== Task ==
Reproduce the material between the lines holding "Where should I click to: Select" and "pos(314,235)", inclusive, substituting "Cache Controller" for "Memory Controller" and leaving everything else unchanged.

== Records for this task ==

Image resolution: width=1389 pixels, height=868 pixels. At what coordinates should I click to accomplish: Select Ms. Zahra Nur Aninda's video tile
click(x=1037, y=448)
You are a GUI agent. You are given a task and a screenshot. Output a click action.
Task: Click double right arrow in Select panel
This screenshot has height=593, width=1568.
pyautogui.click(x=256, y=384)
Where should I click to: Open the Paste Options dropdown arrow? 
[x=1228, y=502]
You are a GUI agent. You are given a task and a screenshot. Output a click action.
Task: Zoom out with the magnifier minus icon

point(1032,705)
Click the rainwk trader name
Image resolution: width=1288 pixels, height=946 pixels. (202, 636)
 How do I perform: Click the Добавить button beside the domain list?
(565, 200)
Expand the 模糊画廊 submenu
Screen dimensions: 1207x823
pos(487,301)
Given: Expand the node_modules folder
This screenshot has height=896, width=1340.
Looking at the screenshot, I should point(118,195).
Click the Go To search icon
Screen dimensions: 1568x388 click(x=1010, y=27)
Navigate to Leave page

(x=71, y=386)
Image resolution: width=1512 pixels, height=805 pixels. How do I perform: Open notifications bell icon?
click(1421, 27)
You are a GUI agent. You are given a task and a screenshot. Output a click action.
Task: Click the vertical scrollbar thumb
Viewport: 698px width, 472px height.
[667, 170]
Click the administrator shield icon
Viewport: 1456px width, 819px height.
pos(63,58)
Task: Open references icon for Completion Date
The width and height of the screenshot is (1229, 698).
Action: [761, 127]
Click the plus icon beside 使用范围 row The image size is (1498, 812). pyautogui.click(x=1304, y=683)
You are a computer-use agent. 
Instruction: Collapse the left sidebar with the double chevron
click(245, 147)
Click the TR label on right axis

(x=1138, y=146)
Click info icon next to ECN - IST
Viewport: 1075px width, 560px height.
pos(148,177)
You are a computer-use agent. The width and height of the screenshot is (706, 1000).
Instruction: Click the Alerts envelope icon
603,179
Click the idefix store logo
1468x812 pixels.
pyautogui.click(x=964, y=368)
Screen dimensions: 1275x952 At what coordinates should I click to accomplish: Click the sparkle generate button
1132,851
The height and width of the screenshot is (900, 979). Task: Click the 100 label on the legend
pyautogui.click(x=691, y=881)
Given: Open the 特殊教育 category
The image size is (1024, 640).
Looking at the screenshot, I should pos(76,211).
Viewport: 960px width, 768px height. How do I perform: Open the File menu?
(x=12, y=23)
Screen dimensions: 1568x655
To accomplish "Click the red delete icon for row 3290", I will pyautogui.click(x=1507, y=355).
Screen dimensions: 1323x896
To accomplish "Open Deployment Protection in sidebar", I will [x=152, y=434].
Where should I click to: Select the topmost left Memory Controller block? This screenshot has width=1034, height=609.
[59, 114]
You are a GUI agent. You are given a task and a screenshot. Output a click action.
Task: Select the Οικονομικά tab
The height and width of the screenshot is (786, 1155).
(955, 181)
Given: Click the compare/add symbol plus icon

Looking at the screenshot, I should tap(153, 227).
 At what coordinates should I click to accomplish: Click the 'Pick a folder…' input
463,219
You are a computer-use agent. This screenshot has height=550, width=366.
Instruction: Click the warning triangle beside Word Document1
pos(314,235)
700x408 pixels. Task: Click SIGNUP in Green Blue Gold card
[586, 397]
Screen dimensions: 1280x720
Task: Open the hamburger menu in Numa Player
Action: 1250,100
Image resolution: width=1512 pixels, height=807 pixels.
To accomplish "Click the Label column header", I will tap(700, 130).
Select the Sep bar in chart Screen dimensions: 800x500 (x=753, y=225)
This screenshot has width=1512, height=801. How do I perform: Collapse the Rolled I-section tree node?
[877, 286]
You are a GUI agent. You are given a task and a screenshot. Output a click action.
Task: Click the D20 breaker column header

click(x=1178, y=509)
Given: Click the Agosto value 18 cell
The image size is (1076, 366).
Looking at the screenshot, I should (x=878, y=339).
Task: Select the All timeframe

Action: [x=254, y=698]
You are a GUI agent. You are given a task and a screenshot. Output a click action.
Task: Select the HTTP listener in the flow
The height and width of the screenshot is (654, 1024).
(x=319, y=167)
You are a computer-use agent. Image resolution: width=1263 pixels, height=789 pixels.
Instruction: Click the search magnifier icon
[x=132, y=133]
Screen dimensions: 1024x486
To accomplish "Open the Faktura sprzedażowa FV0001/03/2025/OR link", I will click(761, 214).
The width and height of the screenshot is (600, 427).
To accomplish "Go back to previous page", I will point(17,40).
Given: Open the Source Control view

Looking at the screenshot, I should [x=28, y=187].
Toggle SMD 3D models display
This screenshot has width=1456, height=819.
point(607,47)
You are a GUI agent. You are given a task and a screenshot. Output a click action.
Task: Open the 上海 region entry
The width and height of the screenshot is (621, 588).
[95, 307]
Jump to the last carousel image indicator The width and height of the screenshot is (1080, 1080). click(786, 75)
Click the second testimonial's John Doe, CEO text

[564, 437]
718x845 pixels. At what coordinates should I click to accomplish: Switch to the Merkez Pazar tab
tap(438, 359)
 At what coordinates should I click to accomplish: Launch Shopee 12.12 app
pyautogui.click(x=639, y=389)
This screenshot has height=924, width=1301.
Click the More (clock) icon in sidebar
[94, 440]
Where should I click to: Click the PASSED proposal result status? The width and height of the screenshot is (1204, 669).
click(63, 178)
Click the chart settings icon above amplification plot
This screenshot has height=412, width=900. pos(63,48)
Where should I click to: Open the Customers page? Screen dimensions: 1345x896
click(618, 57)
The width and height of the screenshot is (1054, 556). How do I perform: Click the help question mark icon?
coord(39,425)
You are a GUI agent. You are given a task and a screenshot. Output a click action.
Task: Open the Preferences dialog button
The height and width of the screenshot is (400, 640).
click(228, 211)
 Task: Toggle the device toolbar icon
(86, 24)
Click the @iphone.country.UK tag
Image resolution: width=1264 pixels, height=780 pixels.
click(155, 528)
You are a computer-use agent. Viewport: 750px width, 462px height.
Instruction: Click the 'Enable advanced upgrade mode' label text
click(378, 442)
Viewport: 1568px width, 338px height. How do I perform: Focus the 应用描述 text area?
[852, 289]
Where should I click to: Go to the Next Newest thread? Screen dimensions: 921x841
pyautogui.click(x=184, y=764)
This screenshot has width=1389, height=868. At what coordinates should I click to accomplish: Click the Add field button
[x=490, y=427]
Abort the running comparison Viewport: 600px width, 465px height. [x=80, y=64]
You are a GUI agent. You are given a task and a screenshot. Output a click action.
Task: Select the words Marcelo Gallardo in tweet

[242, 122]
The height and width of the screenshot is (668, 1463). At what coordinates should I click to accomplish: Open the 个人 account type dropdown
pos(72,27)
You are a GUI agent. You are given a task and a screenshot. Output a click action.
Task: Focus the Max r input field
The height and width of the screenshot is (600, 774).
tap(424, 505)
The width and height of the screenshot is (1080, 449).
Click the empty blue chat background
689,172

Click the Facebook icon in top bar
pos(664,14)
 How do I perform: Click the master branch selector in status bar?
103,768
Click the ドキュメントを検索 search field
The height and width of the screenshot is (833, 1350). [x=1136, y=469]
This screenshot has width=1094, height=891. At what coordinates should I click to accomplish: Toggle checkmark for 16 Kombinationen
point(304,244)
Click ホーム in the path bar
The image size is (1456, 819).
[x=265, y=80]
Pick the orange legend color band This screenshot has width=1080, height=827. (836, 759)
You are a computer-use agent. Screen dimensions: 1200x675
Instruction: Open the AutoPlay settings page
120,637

== Reply ==
Where should I click to: Select the topmost left Cache Controller block? This screenshot has width=1034, height=609.
[59, 114]
You are a GUI agent. You are given a task and a screenshot. Output a click action.
Task: Select the Οικονομικά tab
The height and width of the screenshot is (786, 1155).
(955, 181)
Given: Click the compare/add symbol plus icon

Looking at the screenshot, I should tap(153, 227).
 At what coordinates should I click to accomplish: Click the 'Pick a folder…' input
463,219
You are a computer-use agent. This screenshot has height=550, width=366.
Instruction: Click the warning triangle beside Word Document1
pos(314,235)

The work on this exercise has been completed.